# Texto proporcionado

↓↓↓

Sustituida la influencia de la vieja prensa, sometida a controles propios a cualquier disciplina de humanidades, por una información donde valores como la veracidad o el interés social se supeditan a la popularidad y su explotación, aparecen aberraciones como la versión contemporánea del modelo AgitProp surgido en la época revolucionaria de inicios del siglo XX.
Y cuando los proveedores de publicidad y contenido diseñado para influir y polarizar se decanten por presionar a grupos de población para que opinen o voten de un modo determinado, no habrá manera de averiguar a ciencia cierta cómo ha ocurrido, pues Facebook y sus competidores se escudan en su propio desconocimiento sobre el propio comportamiento del entramado de algoritmos que dirigen: un modelo de negocio cuyo núcleo es una “caja negra” ajena al escrutinio público, bajo el pretexto de que se trata de su producto propietario, el equivalente a su fórmula de la Coca-Cola.
Pulsar con pulsión
A finales de junio de 2017, Mark Zuckerberg anunciaba que Facebook había alcanzado 2.000 millones de usuarios activos, convirtiendo a quienes no usamos el servicio en una minoría en varios países con elevada penetración de Internet.
Facebook es el arquetipo de la nueva generación de servicios que invita a sus usuarios a ceder su privacidad y compartir sus secretos aspiracionales más freudianos para otorgarles valor económico a continuación, ligando publicidad contextual a comportamientos que el servicio conoce. Servicios como Facebook dependen del ascenso y ubicuidad del teléfono inteligente como una extensión de nosotros mismos, que se habría producido de otro modo si Steve Jobs no hubiera cambiado el ritmo de la telefonía móvil con la primera versión del iPhone.
Jobs vendió el aparato como “un iPod, un teléfono y un dispositivo de Internet”, sin comprender entonces el auténtico negocio: las aplicaciones y el modelo de ecosistema cerrado que representan, que llegarían después gracias a la presión de los ejecutivos que habían visto claramente la oportunidad. Para crédito de Jobs, que mantuvo siempre un límite a sus hijos en el uso de pantallas, la herramienta que concibió no tenía el objetivo inicial de absorber nuestra personalidad analógica y atacar nuestra capacidad de autocontrol céntimo a céntimo, “me gusta” a “me gusta”, foto a foto.

↑↑↑

# Datos suministrados
↓↓↓

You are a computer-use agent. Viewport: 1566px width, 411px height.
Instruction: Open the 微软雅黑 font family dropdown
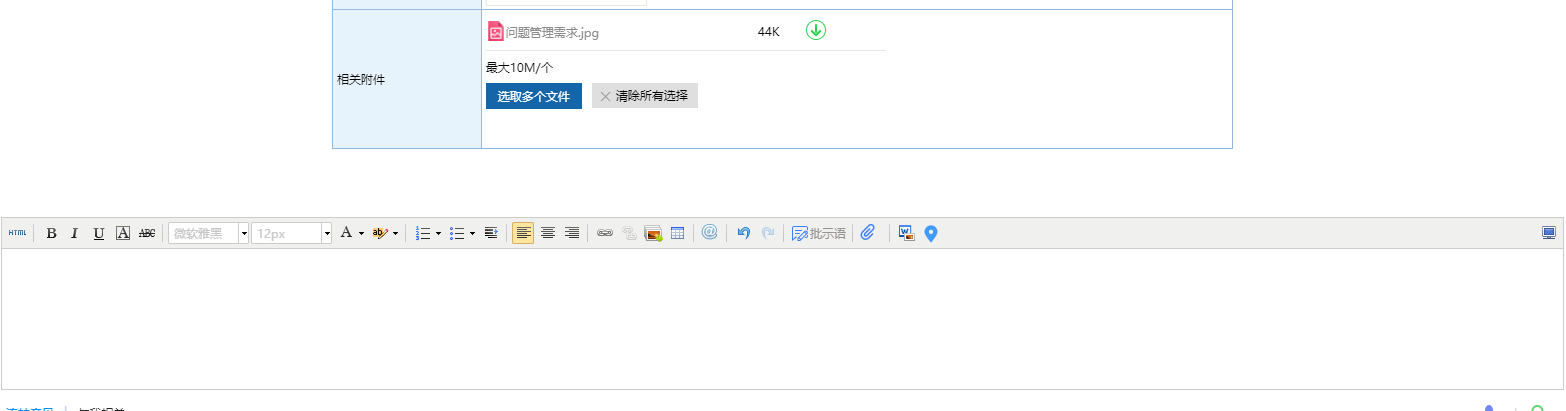click(243, 233)
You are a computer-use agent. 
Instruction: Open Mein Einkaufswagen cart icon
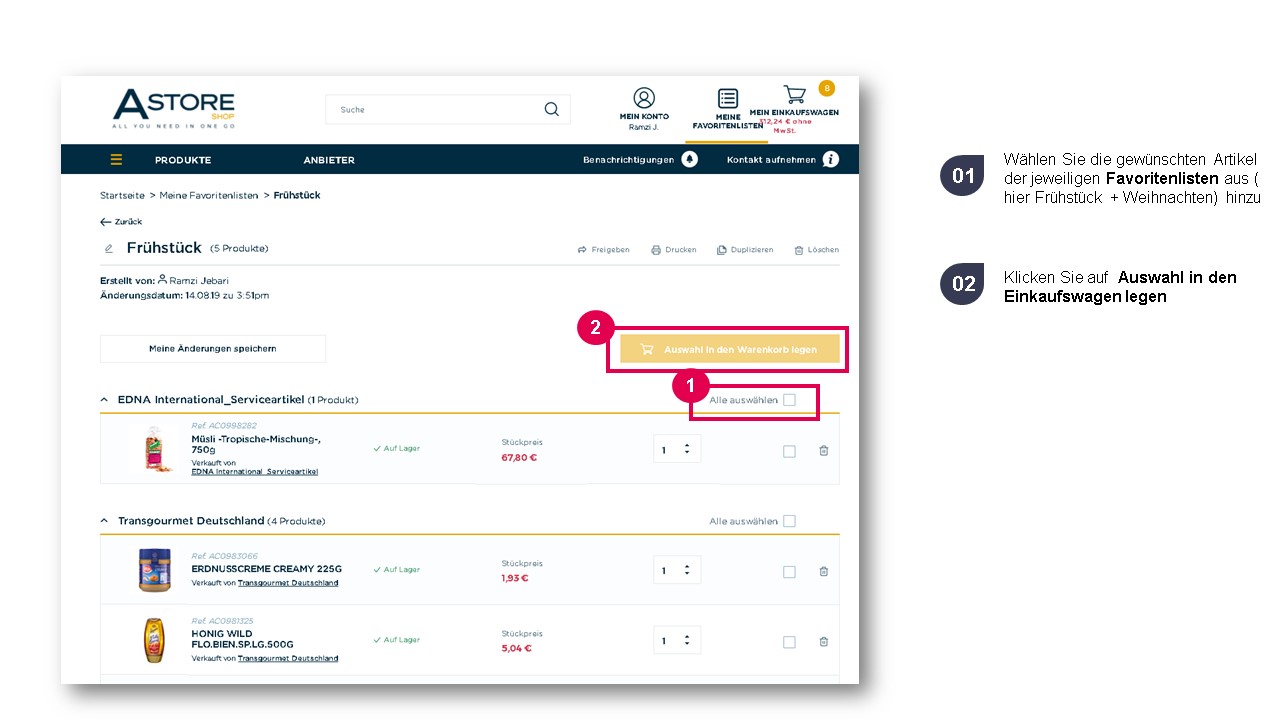794,95
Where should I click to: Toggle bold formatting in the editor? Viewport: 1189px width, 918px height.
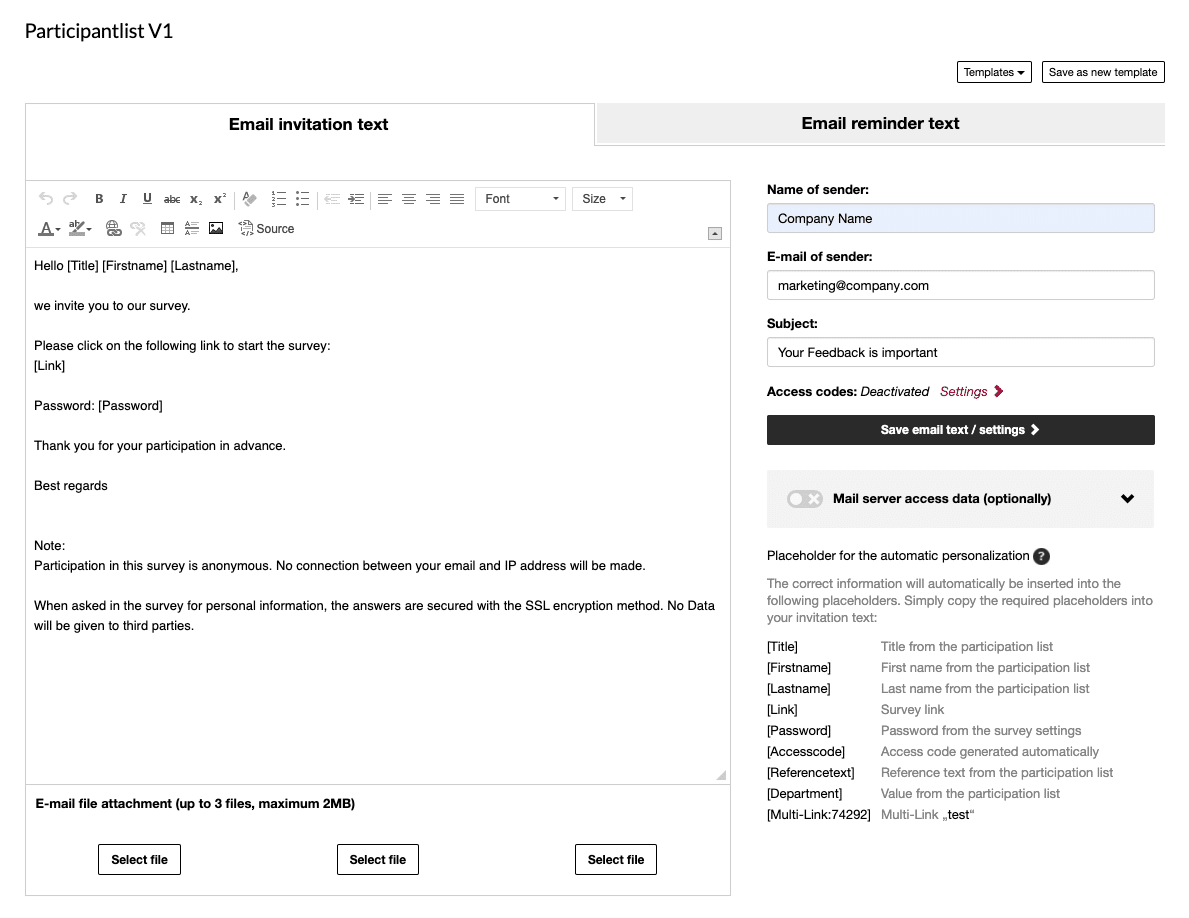99,198
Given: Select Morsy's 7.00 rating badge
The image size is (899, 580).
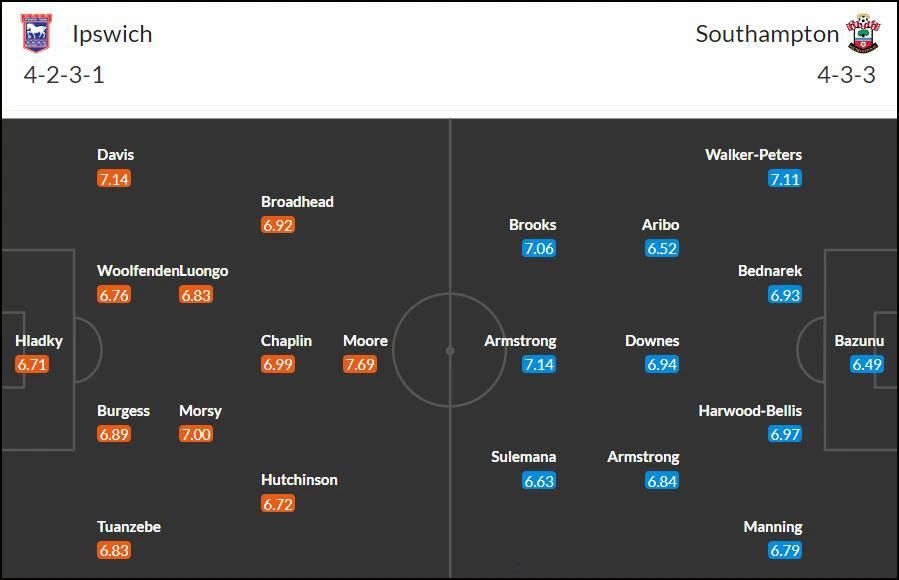Looking at the screenshot, I should pos(196,434).
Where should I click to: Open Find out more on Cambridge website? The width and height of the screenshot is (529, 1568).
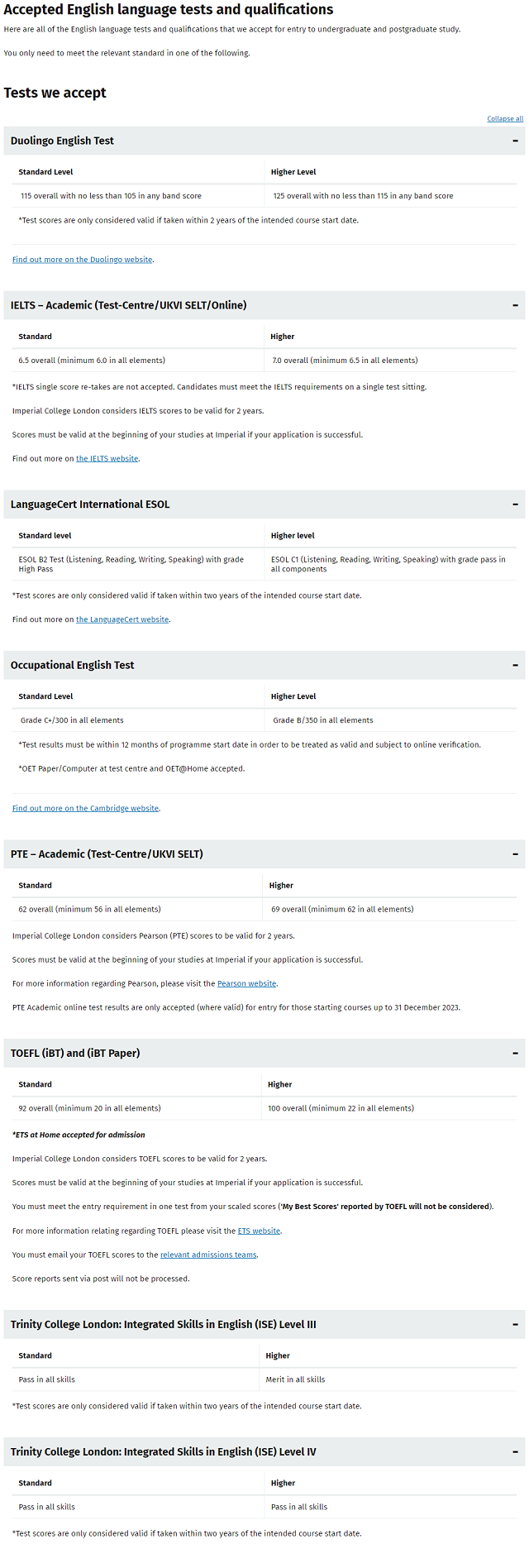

↑↑↑

# Instrucciones
(1) Según el texto sobre Facebook, ¿como qué vendió Jobs el aparato? Enumera todas las descripciones que aparecen.
(2) Reproduce el pasaje del texto sobre Facebook que empieza por "Jobs vendió el" y llega hasta "foto a foto.", cambiando "el auténtico negocio" por "el verdadero negocio".
Los registros no tienen ningún papel en este ejercicio.

# Respuestas esperadas
(1)
- un iPod
- un teléfono
- un dispositivo de Internet

(2)
Jobs vendió el aparato como “un iPod, un teléfono y un dispositivo de Internet”, sin comprender entonces el verdadero negocio: las aplicaciones y el modelo de ecosistema cerrado que representan, que llegarían después gracias a la presión de los ejecutivos que habían visto claramente la oportunidad. Para crédito de Jobs, que mantuvo siempre un límite a sus hijos en el uso de pantallas, la herramienta que concibió no tenía el objetivo inicial de absorber nuestra personalidad analógica y atacar nuestra capacidad de autocontrol céntimo a céntimo, “me gusta” a “me gusta”, foto a foto.